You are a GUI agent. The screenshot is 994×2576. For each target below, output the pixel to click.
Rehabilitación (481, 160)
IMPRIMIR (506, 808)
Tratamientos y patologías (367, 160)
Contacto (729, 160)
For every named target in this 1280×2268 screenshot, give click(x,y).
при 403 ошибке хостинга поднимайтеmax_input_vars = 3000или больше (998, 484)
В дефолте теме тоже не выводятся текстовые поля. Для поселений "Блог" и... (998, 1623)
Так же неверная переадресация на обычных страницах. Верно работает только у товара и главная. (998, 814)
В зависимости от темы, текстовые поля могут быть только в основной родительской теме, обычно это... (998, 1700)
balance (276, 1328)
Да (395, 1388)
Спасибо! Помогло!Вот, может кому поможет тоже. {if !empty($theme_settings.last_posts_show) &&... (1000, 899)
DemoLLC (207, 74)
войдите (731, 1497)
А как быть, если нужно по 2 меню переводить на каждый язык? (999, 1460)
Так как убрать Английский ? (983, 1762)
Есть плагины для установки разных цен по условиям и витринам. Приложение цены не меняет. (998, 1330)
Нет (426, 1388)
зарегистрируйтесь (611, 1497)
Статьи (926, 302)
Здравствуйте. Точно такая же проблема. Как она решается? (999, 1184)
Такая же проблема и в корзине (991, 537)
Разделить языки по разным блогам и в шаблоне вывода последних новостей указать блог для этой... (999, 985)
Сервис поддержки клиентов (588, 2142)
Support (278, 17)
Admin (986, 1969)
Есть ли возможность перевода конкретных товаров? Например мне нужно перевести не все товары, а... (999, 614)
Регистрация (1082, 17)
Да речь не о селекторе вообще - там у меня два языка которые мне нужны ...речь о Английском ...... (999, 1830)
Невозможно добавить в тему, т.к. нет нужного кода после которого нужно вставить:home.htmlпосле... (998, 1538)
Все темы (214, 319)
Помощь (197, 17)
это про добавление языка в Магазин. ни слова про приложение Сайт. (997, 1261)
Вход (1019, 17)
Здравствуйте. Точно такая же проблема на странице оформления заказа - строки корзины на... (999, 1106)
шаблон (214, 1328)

# Aim of the task
Give the data again in full, keeping every line as it was.

# Response area
You are a GUI agent. The screenshot is 994×2576. For each target below, output the pixel to click.
Rehabilitación (481, 160)
IMPRIMIR (506, 808)
Tratamientos y patologías (367, 160)
Contacto (729, 160)
For every named target in this 1280×2268 screenshot, give click(x,y).
при 403 ошибке хостинга поднимайтеmax_input_vars = 3000или больше (998, 484)
В дефолте теме тоже не выводятся текстовые поля. Для поселений "Блог" и... (998, 1623)
Так же неверная переадресация на обычных страницах. Верно работает только у товара и главная. (998, 814)
В зависимости от темы, текстовые поля могут быть только в основной родительской теме, обычно это... (998, 1700)
balance (276, 1328)
Да (395, 1388)
Спасибо! Помогло!Вот, может кому поможет тоже. {if !empty($theme_settings.last_posts_show) &&... (1000, 899)
DemoLLC (207, 74)
войдите (731, 1497)
А как быть, если нужно по 2 меню переводить на каждый язык? (999, 1460)
Так как убрать Английский ? (983, 1762)
Есть плагины для установки разных цен по условиям и витринам. Приложение цены не меняет. (998, 1330)
Нет (426, 1388)
зарегистрируйтесь (611, 1497)
Статьи (926, 302)
Здравствуйте. Точно такая же проблема. Как она решается? (999, 1184)
Такая же проблема и в корзине (991, 537)
Разделить языки по разным блогам и в шаблоне вывода последних новостей указать блог для этой... (999, 985)
Сервис поддержки клиентов (588, 2142)
Support (278, 17)
Admin (986, 1969)
Есть ли возможность перевода конкретных товаров? Например мне нужно перевести не все товары, а... (999, 614)
Регистрация (1082, 17)
Да речь не о селекторе вообще - там у меня два языка которые мне нужны ...речь о Английском ...... (999, 1830)
Невозможно добавить в тему, т.к. нет нужного кода после которого нужно вставить:home.htmlпосле... (998, 1538)
Все темы (214, 319)
Помощь (197, 17)
это про добавление языка в Магазин. ни слова про приложение Сайт. (997, 1261)
Вход (1019, 17)
Здравствуйте. Точно такая же проблема на странице оформления заказа - строки корзины на... (999, 1106)
шаблон (214, 1328)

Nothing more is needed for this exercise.